YOUR GOAL
Only an exact copy of the listing below will do.
[Opening DATA TO EXAMINE section]
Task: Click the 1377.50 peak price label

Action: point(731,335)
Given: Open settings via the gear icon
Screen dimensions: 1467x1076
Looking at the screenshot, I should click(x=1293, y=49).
[Closing DATA TO EXAMINE section]
ANSWER SECTION
Task: Click the 1377.50 peak price label

Action: point(731,335)
Given: Open settings via the gear icon
Screen dimensions: 1467x1076
Looking at the screenshot, I should click(x=1293, y=49).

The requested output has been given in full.